Authored by Emeka Justice in Body Arts
Published on 03-14-2009

Ultraviolet tattoos are invisible to the naked eye in regular light and only become visible under a black light. Ultraviolet tattoos are popular among party goers who frequent clubs and will have the opportunity to show off these invisible tattoos. The UV ink used for these tattoos will show up as different colors under a black light.

Some tattoo artists won’t use UV ink because it comes with a few safety concerns. Some people who have gotten ultraviolet tattoos have been reported to have developed skin irritations. Blisters and infections have also been reported from the use of UV ink. Cancer has been a concern about causing cancer as well.
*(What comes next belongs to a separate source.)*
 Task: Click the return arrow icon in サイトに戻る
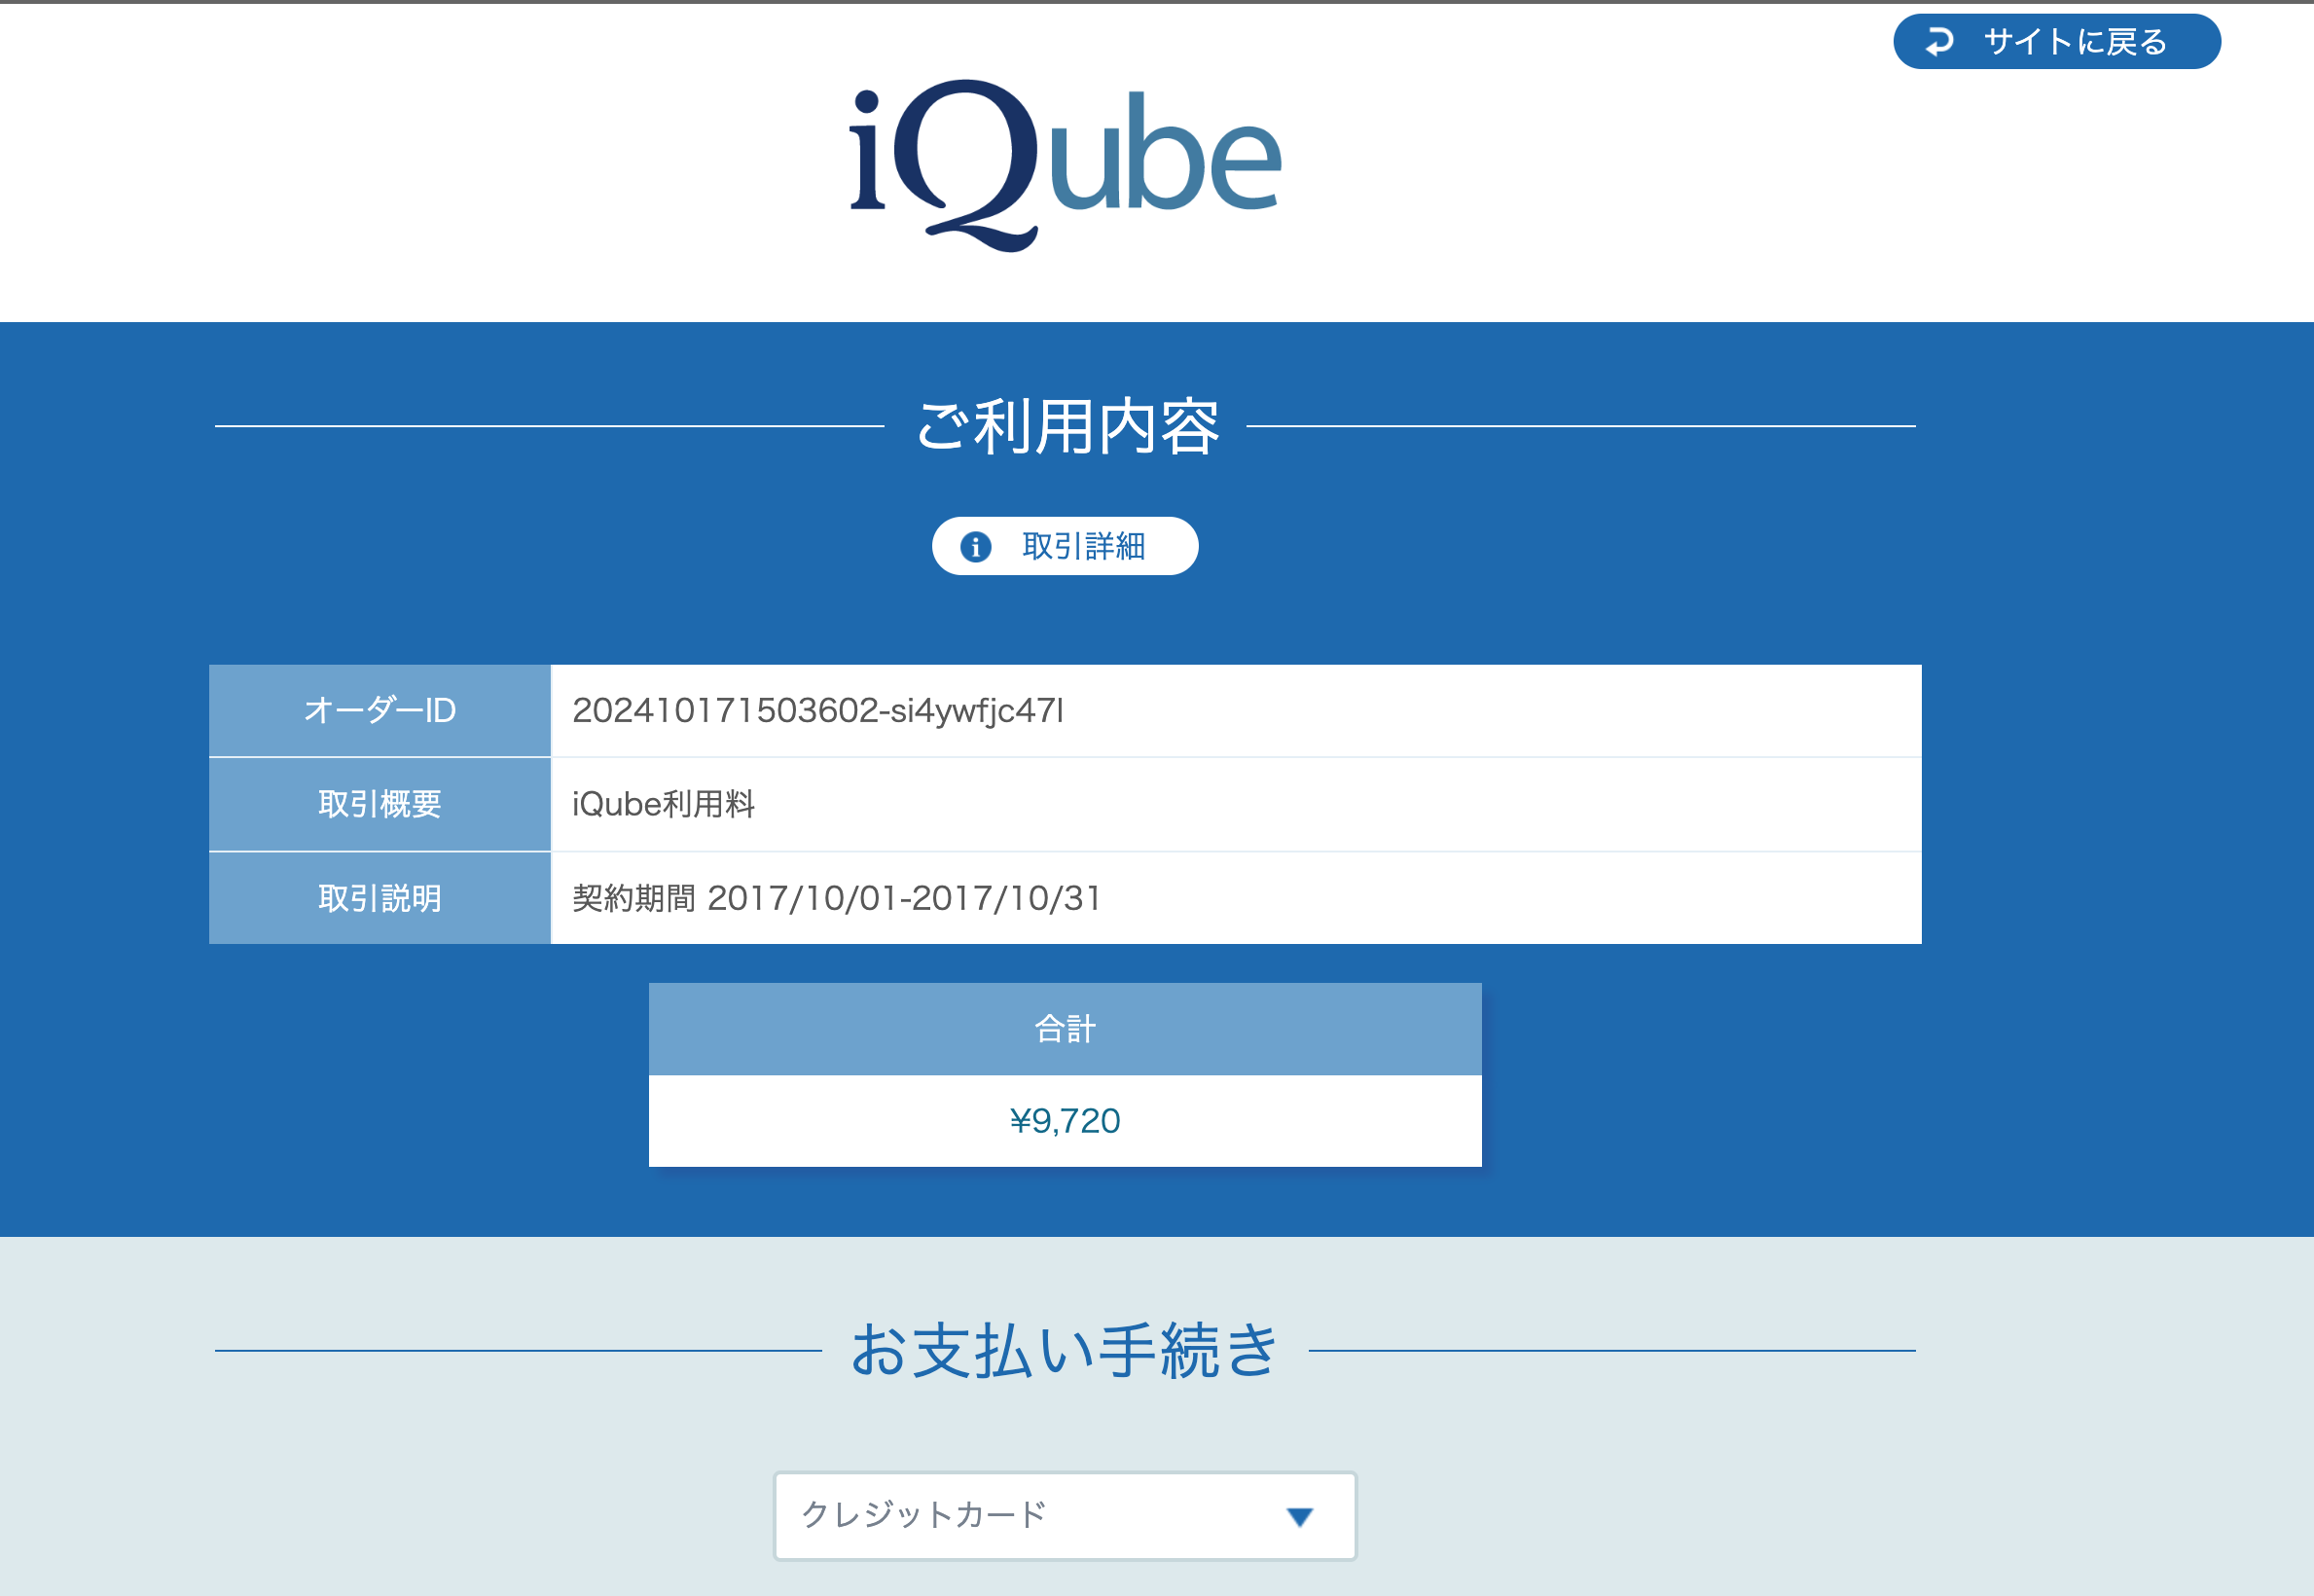(x=1940, y=41)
Because of these health risks that are associated with UV ink, many tattoo artists have opted not to use it. The FDA has no regulations on tattoo inks. Therefore, if someone does get a serious reaction, the tattoo artist could be held responsible for some of the medical bills incurred by that person. Most tattoo shops will have a client sign a waiver to avoid these kinds of situations. If you are thinking about getting an ultraviolet tattoo, do some research and make sure this is what you really want to do and if it is worth the chance of having a terrible reaction or maybe even cancer.

Don’t listen to those who swear that UV ink is safe. The FDA has not approved UV ink for use in humans, but only in the fishing industries and agriculture. There are hose tattoo artists who feel that if phosphorus is removed from UV ink then it is rendered safe for humans. There have been no official reports that the removal of phosphorus in UV ink makes it safer to use. Some people who have gotten ultraviolet tattoos have been reported to have yellowing skin and fading around the sight of the tattoo.
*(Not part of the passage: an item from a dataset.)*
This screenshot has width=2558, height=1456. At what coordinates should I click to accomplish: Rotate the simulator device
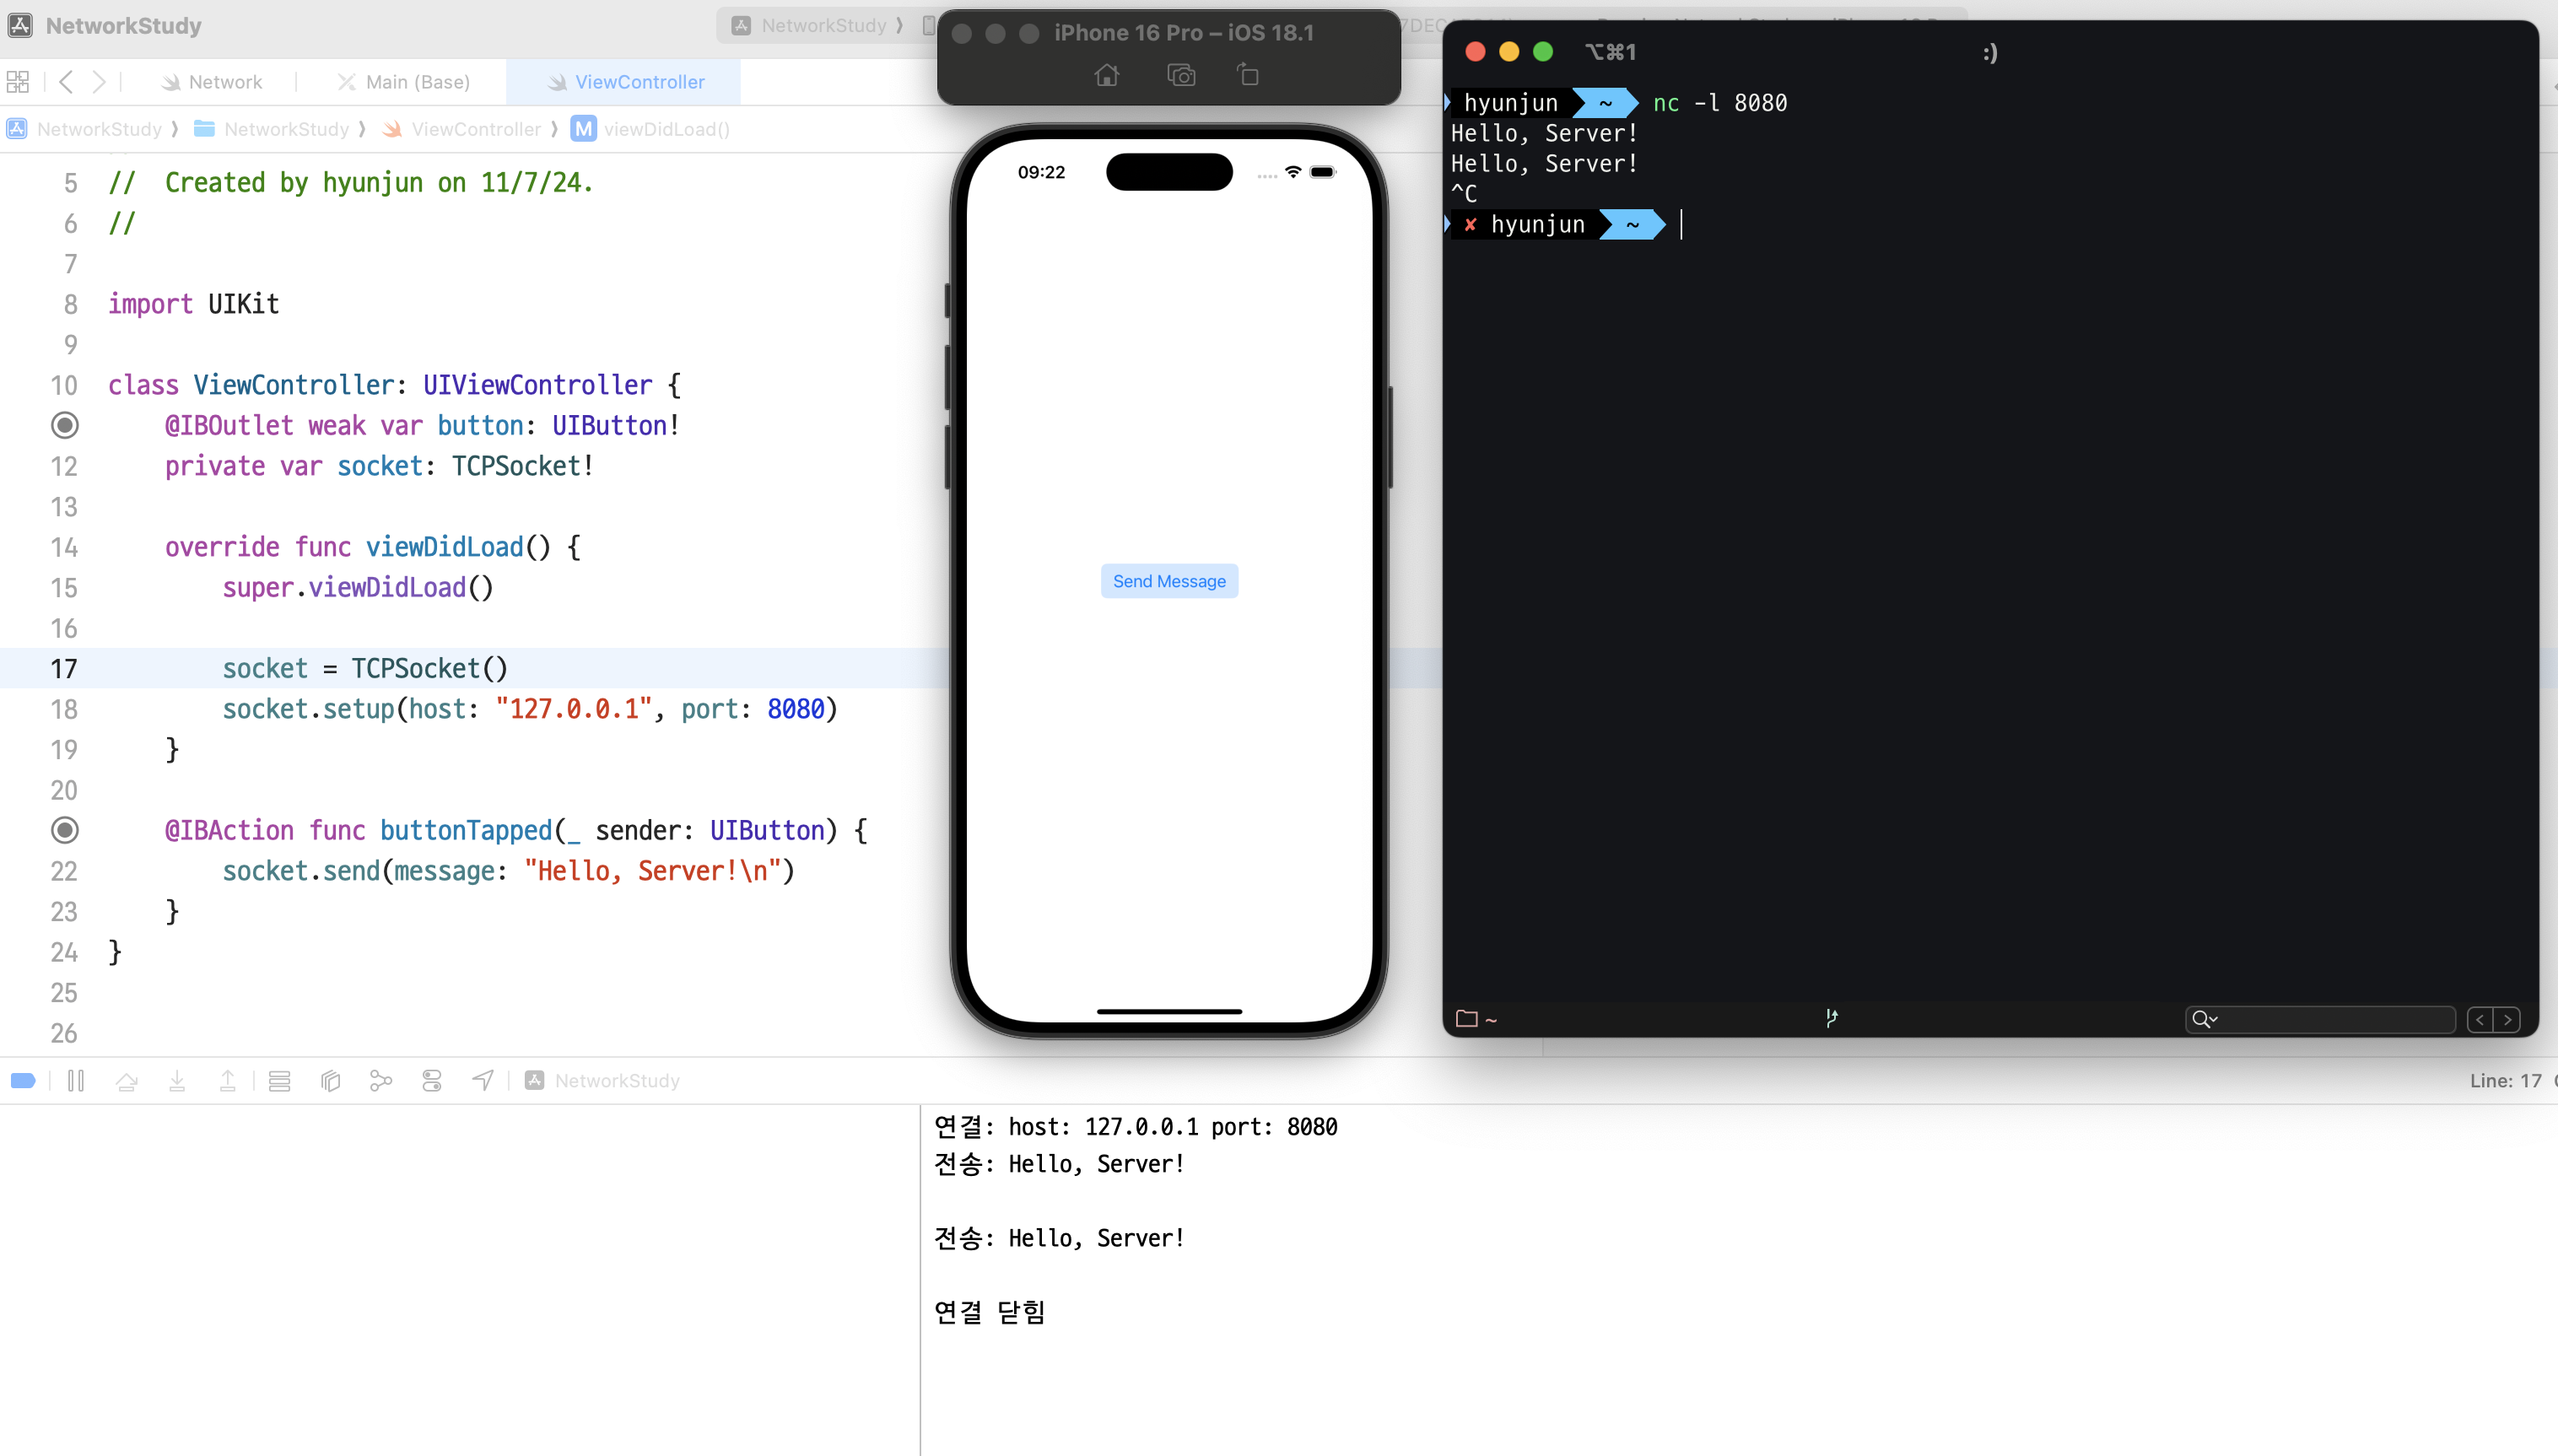pos(1248,75)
If you do decide that you want an ultraviolet tattoo, you need to keep in mind that having an ultraviolet tattoo done is going to take a little longer than a normal tattoo. The ink is thin and harder to apply. At the same time, the artist has to keep putting the tattoo under a black light to see if it is going on well and looks like he wants to.

Ultraviolet tattoos became popular in the nineties when raves were the ‘in thing’ and party goers were into finding ways to express themselves. These kinds of tattoo were perfect because they could only be seen in the black lights at the cub. The rave partier could go back to work in the office the next day and not worry about the boss and their coworkers knowing they have a tattoo.

You should really think twice about getting an ultraviolet tattoo. Why would you want to spend your hard earned money on a tattoo that is only visible under a black light and carries with it possible health risks? The choice is yours, but getting a tattoo is something you’ll have for life so you need to make sure that an ultraviolet tattoo is what you want before you get one. Remember that you can’t take it back and get a refund.